Boehm's remarks were directed at Republican Central Committee Chairman Albert Bullock and Democratic Central Committee Chairman Jay Bernstein, who said they called the news conference to encourage voters to come out for the primary and to talk about their concerns that candidates linked to radical or religious groups could take control of the parties.
Eleven candidates who are affiliated with LaRouche are running for state or local office. Twelve members of the Great Commission Church and seven members of the Damascus Community Church, fundamentalist congregations in Montgomery County, also are running for local office.
Both party leaders were careful not to name candidates, but Bernstein emphasized the political concept of the separation of church and state. "The views of a fundamentalist movement has no place in the political process," he said.

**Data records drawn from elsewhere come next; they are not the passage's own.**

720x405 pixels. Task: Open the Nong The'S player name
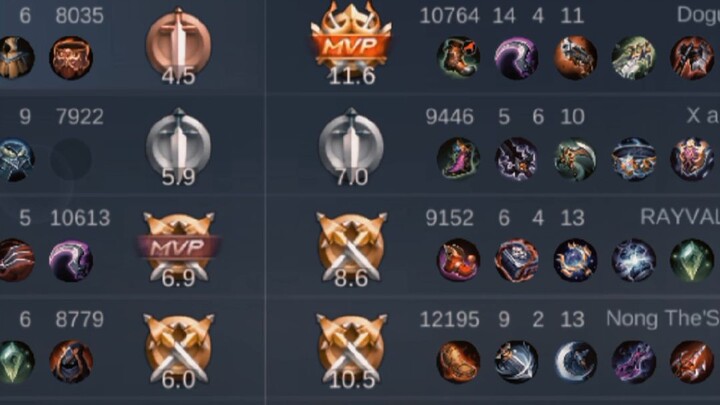663,318
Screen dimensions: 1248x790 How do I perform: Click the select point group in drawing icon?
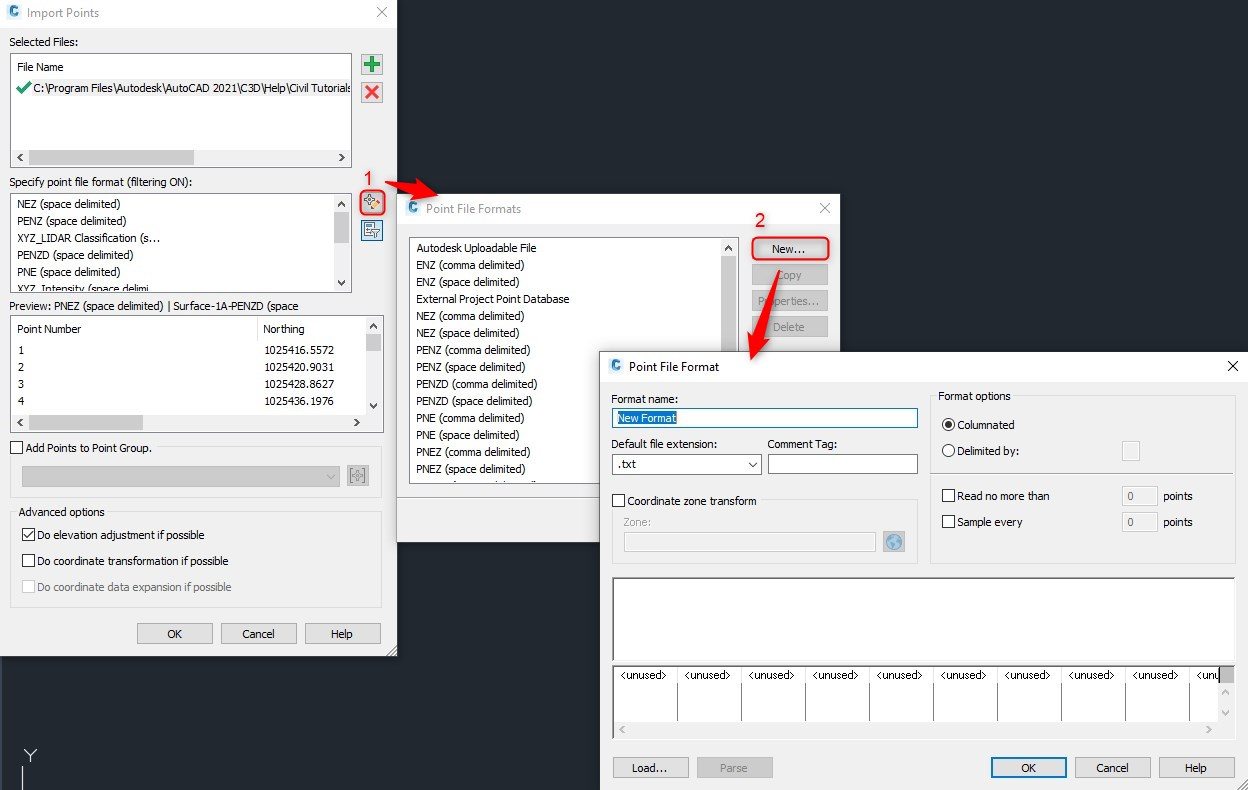pos(357,474)
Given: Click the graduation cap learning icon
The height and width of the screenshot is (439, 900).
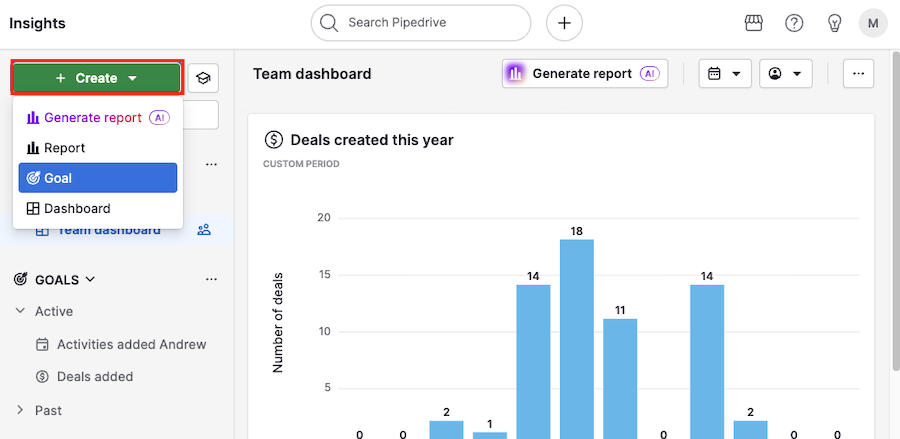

Bullock, by contrast, said that "fundamentalists and religious right groups" are important to the Republican Party, but later added that "no one had the right to threaten the integrity of the political process by using deceptive campaign tactics or religious intolerance."
Bernstein, a candidate for County Council, said he organized the news conference because the Montgomery Democratic Party "does not want ... [what] occurred in Illinois." Supporters of LaRouche won Democratic primary races for lieutenant governor and secretary of state there in March.
Bernstein also invited a representative of the Cult Awareness Network, a nonprofit group that monitors what it considers cults, to speak. Nancy Howell, president of a chapter of the group, charged that LaRouche's National Labor Caucus and Great Commission International, a nonprofit religious organization with a congregation in Silver Spring, are groups that have "cultic" natures. Her statements were derided by supporters of both groups.
Robert Highland Jr., a candidate for the Republican Central Committee who is a member of the Damascus congregation, said, "Their self interest is to keep themselves in office."
Tom Short, a member of the board of trustees of the Great Commission congregation, said he believed his church had been unfairly "labeled as a cult by innuendo. In reality, all of the allegations ... are untrue."